* Page extract *

-- Opening Marker --

Connect (in-cluster callers)

from playwright.async_api import async_playwright

CDP_URL = "http://chrome-service.chrome-service.svc.cluster.local:9222"

async with async_playwright() as p:
    browser = await p.chromium.connect_over_cdp(CDP_URL, timeout=15_000)
    # browser.contexts[0] is the persistent default context (the one
    # the user logs into via noVNC). For bot work that should NOT share
    # cookies, create a fresh incognito context:
    context = await browser.new_context()
    await context.add_init_script(STEALTH_JS)
    page = await context.new_page()
    ...
    await browser.close()

NetworkPolicy is the only gate on the CDP endpoint — labelled client namespaces or explicit fallback (f1-stream). No bearer token is required for the connection itself.

Snapshot endpoint (external callers)

# Bearer token comes from Vault secret/chrome-service.api_bearer_token.
TOKEN=$(vault kv get -field=api_bearer_token secret/chrome-service)
curl -fsSL \
  -H "Authorization: Bearer $TOKEN" \
  https://chrome.viktorbarzin.me/api/snapshot \
  > storage-state.json

# Use the snapshot with @playwright/mcp:
npx @playwright/mcp@latest --port 8931 --host localhost \
  --headless --browser chrome \
  --isolated --storage-state ./storage-state.json

The snapshot is refreshed hourly by the chrome-service-snapshot-harvester CronJob (schedule 23 * * * *) which calls context.storageState() via the CDP endpoint and writes to /profile/snapshots/storage-state.json (atomic rename). The snapshot-server sidecar serves that file.

Add a new in-cluster caller

  1. Label the caller's namespace so the chrome-service NetworkPolicy admits it:
    resource "kubernetes_namespace" "<ns>" {
      metadata {
        labels = {
          "chrome-service.viktorbarzin.me/client" = "true"
        }
      }
    }
    
  2. Inject CHROME_CDP_URL into the caller's pod env:
    env {
      name  = "CHROME_CDP_URL"
      value = "http://chrome-service.chrome-service.svc.cluster.local:9222"

-- Closing Marker --

* Your objective *
Continue the chrome-service setup page from the point where it stops.

Dataset lines
-- Opening Marker --

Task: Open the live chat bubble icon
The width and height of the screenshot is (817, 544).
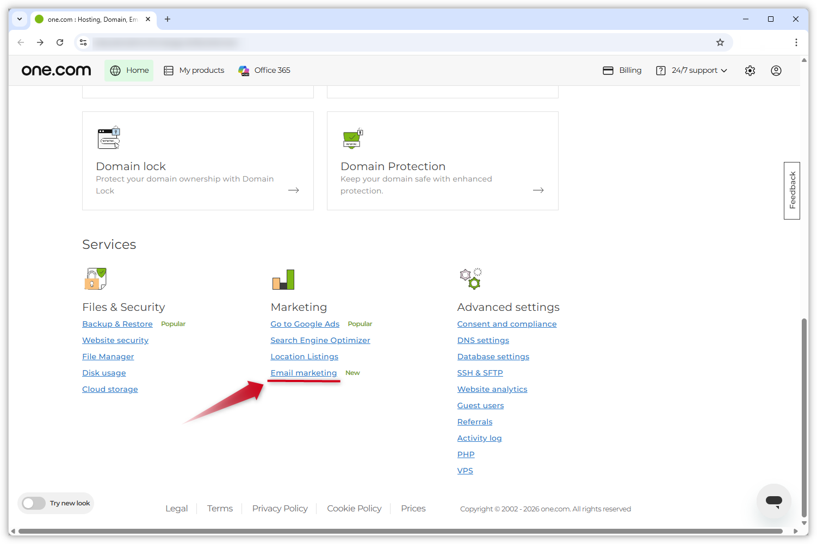Action: [773, 501]
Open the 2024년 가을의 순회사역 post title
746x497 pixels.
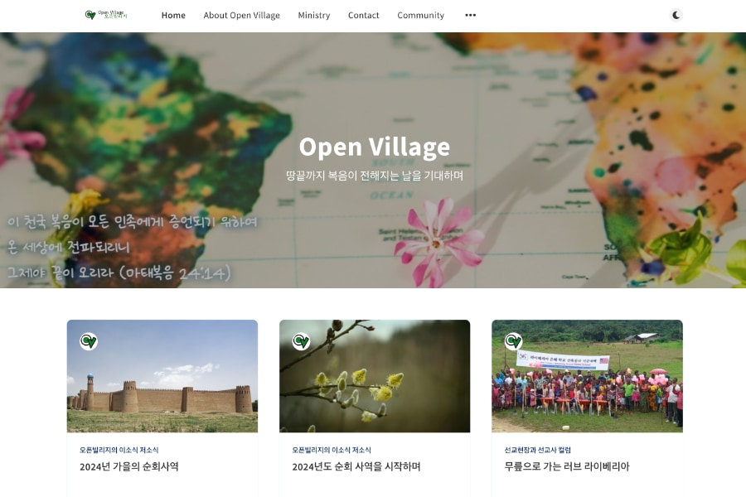[x=129, y=466]
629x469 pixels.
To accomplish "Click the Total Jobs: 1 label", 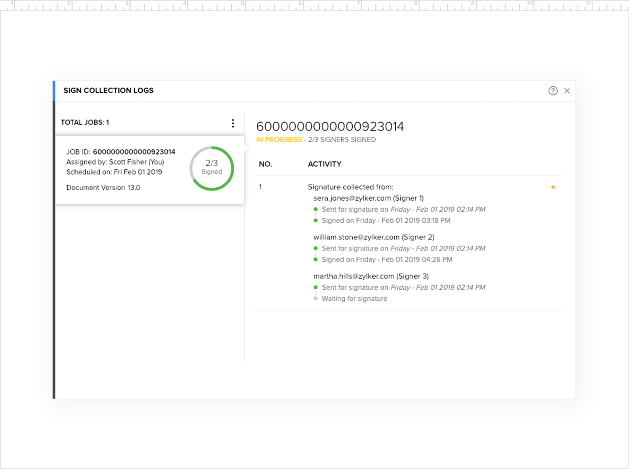I will click(x=85, y=123).
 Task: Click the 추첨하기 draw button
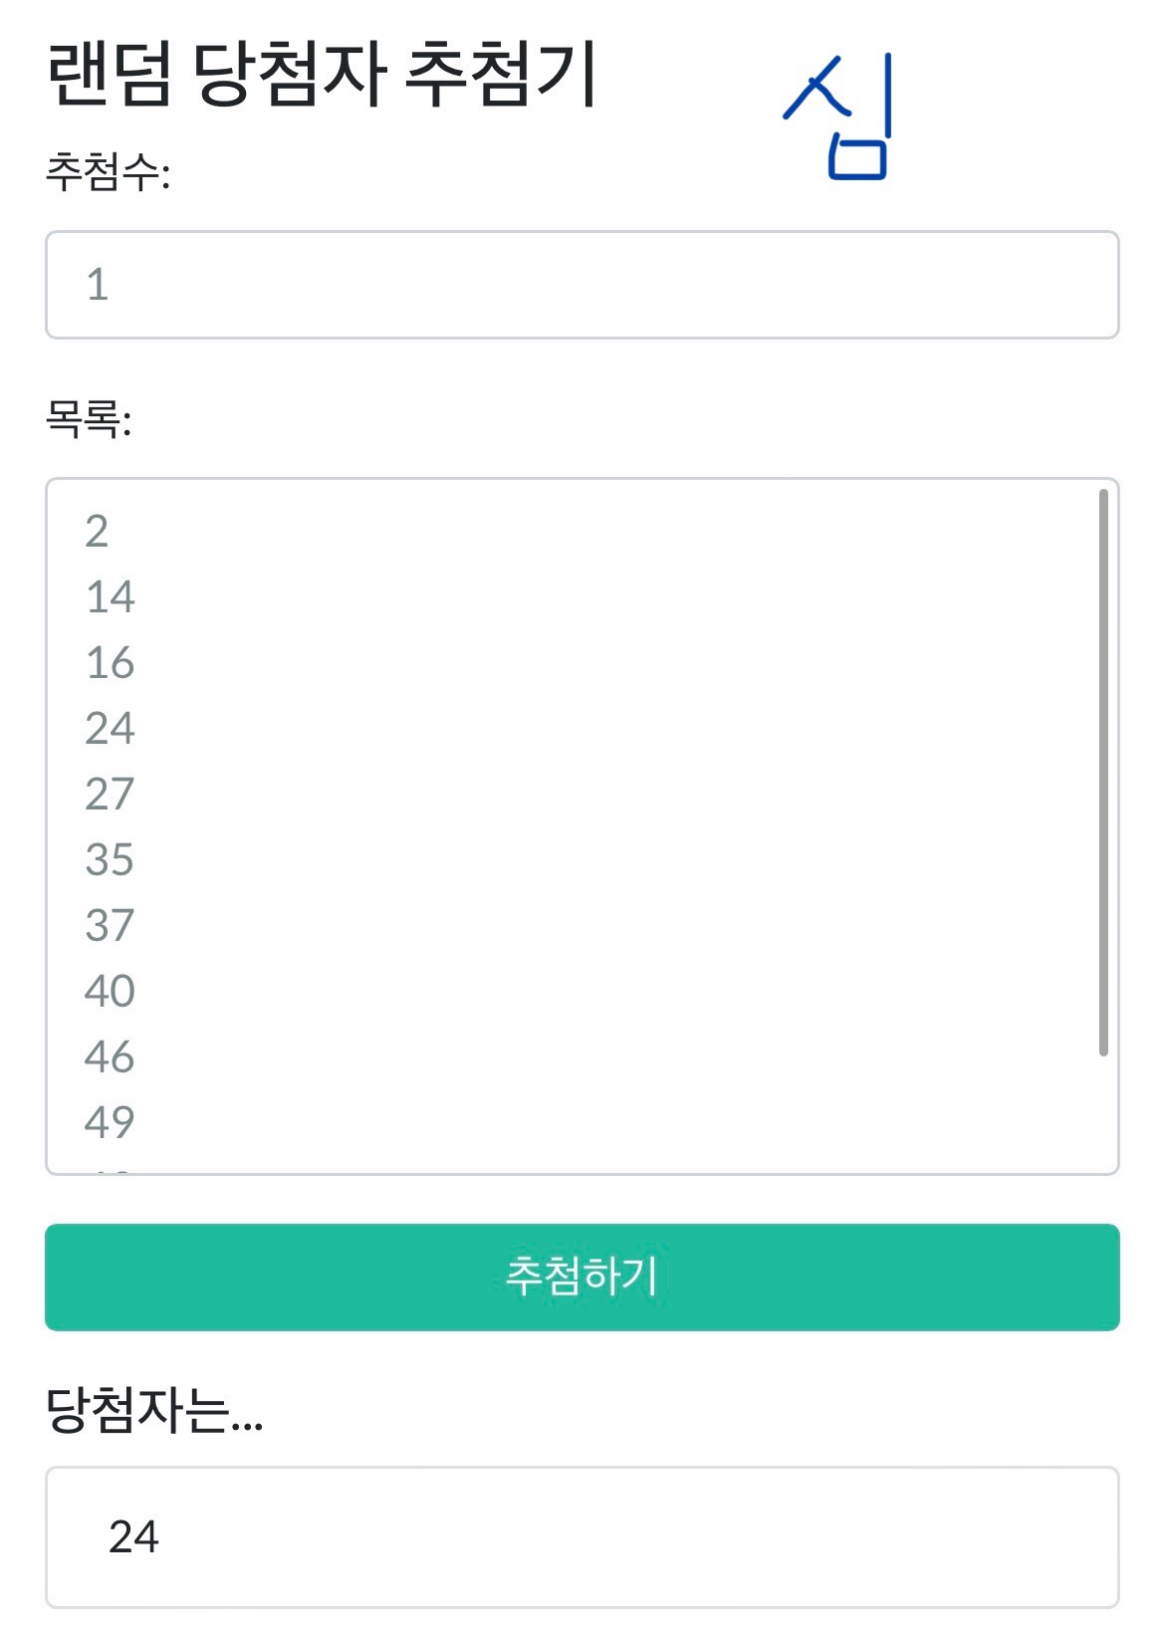click(582, 1277)
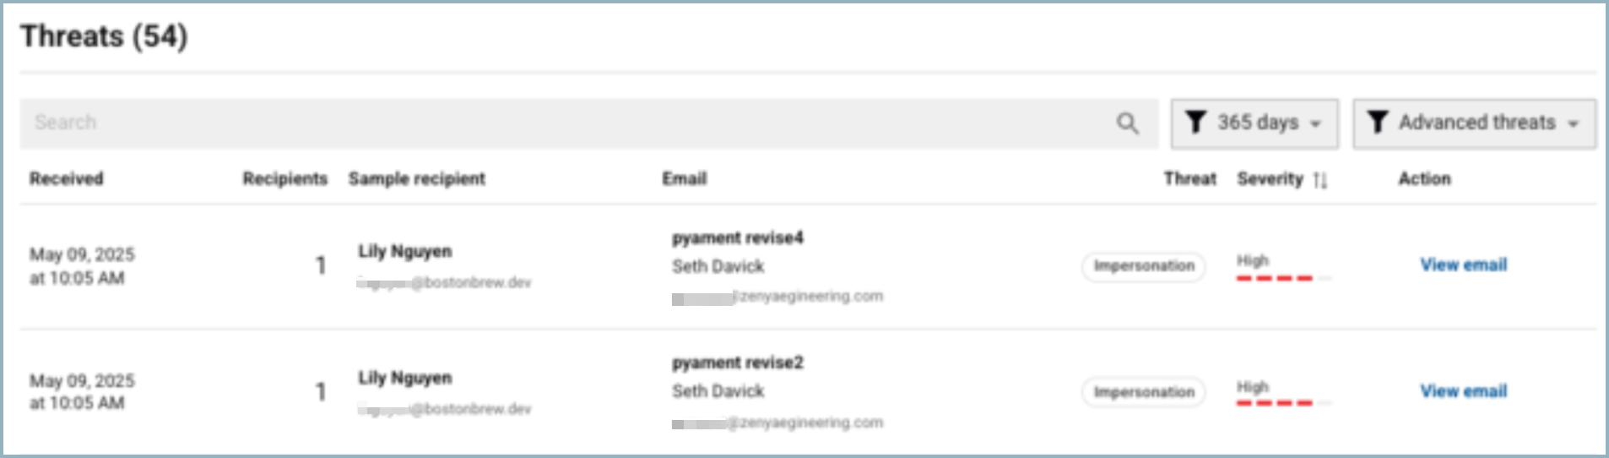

-- Closing Marker --

* Response *
    }
    
  3. Vendor stealth.js into the caller (or just paste — it's ~40 lines) and apply via await context.add_init_script(STEALTH_JS) after every new_context(). Without it, hmembeds-class anti-bot still trips.

Image pin

Both the server image (mcr.microsoft.com/playwright:v1.48.0-noble in main.tf) and the client (playwright==1.48.0 in callers' requirements) must match minor-versions. Bump in lockstep — Playwright protocol changes between minors.

Operations

  • Storage: encrypted PVC at /profile. Chromium user-data-dir lives at /profile/chromium-data — cookies + localStorage + IndexedDB persist here. Snapshots at /profile/snapshots/storage-state.json. Backed up tar+gzip every 6h to /srv/nfs/chrome-service-backup/, 30-day retention.
  • Probes: TCP/9222. Chrome's CDP serves /json/version once it's bound; TCP-open is enough for readiness.
  • Health page: visit https://chrome.viktorbarzin.me (Authentik- gated) to confirm the pod is up and to log into sites. The CDP port stays internal-only.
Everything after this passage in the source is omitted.